### WHAT THE TASK ASKS
Go through the records below and return each line that has "Visit" in it.

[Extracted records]
- - -

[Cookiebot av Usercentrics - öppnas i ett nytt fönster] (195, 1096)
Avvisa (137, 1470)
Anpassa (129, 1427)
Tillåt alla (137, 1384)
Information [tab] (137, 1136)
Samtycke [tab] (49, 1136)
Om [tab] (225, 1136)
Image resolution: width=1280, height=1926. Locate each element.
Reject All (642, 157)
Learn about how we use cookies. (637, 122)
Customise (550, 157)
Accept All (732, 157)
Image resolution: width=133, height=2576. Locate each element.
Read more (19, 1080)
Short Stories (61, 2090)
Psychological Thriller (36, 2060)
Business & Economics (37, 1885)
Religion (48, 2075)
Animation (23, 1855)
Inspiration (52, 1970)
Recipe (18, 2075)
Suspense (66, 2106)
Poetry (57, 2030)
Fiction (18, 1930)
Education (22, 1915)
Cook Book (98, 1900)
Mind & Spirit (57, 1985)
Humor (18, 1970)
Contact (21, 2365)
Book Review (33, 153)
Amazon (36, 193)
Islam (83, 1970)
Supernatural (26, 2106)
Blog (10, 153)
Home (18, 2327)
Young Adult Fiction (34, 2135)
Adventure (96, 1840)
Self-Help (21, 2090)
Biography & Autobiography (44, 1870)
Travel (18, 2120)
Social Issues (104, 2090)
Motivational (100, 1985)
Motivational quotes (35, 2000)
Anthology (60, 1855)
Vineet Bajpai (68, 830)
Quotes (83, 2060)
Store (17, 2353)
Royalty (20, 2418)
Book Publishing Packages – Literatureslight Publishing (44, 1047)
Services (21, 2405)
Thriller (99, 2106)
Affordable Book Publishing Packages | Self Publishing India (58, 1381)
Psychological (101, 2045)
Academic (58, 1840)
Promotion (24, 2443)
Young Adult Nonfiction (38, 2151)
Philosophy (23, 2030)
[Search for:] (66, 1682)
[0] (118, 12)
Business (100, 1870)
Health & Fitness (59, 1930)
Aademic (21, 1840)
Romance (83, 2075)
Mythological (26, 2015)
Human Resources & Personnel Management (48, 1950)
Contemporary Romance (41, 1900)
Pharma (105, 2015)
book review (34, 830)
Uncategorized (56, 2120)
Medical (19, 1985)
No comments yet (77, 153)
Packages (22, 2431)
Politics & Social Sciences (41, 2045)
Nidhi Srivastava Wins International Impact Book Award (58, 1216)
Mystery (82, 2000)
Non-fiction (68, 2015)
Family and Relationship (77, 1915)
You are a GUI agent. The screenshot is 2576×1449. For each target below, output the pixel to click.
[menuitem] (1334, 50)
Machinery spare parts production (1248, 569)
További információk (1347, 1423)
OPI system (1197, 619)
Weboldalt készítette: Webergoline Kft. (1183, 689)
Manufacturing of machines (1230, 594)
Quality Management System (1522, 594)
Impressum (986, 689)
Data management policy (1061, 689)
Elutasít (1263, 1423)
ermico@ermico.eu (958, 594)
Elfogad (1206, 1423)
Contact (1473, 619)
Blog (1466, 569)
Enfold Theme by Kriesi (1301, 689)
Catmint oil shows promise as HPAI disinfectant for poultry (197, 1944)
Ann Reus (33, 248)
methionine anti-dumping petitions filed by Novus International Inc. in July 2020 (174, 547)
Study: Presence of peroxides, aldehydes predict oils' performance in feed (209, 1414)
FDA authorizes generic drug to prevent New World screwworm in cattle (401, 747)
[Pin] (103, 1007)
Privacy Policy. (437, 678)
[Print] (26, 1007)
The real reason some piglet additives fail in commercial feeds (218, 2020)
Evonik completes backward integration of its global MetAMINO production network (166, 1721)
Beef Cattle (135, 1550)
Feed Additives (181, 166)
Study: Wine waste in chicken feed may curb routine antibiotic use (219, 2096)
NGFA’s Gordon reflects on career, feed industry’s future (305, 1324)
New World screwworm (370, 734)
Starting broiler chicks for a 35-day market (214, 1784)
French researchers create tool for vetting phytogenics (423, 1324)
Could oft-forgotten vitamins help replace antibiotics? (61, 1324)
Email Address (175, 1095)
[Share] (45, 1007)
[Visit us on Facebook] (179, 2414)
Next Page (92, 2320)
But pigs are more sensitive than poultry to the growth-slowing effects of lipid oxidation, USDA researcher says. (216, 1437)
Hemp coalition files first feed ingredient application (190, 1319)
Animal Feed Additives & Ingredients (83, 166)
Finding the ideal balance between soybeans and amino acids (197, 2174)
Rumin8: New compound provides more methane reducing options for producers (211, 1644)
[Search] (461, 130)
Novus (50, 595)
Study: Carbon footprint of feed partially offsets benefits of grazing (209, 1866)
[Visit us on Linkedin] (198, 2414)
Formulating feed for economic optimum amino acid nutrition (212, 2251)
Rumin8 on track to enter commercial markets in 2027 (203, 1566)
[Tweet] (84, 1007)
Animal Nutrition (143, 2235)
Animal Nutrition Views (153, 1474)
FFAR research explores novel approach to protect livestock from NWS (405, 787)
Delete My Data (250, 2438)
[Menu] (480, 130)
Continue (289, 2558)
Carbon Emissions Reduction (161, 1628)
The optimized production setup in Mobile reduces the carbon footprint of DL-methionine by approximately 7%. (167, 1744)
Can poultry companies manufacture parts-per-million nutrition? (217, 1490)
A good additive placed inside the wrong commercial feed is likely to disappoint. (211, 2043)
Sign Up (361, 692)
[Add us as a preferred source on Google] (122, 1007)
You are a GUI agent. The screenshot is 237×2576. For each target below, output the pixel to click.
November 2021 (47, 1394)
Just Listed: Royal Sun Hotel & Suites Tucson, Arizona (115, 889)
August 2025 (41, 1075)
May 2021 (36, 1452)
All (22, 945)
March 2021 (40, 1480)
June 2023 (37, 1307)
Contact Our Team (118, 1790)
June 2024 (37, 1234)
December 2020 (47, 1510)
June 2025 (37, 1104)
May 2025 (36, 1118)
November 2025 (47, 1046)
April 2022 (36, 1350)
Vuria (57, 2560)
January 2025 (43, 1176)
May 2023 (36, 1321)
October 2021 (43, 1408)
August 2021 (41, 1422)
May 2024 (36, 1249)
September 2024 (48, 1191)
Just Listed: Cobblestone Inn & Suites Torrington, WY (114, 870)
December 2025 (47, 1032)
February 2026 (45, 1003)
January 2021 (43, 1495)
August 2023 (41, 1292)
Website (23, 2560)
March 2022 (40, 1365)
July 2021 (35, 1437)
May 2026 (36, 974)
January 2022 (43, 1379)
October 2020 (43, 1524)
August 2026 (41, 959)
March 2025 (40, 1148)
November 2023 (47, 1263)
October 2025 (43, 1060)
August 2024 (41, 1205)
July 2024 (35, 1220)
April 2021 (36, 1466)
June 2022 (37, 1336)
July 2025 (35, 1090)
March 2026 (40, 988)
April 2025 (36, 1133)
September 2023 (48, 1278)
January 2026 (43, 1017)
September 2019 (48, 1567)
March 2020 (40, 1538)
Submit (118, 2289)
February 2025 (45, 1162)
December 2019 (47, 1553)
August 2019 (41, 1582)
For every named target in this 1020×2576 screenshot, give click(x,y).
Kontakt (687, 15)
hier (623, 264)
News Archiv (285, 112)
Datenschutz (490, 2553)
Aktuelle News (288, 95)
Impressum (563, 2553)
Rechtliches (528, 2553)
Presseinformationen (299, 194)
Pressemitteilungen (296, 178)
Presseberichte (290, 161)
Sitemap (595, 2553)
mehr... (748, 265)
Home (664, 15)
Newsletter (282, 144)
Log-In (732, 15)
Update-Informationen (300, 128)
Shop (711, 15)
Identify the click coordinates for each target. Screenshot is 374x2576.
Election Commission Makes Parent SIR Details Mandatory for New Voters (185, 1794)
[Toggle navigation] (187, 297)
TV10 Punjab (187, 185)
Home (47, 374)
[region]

- - -

### TASK OUTPUT
[Visit us on Facebook] (179, 2414)
[Visit us on Linkedin] (198, 2414)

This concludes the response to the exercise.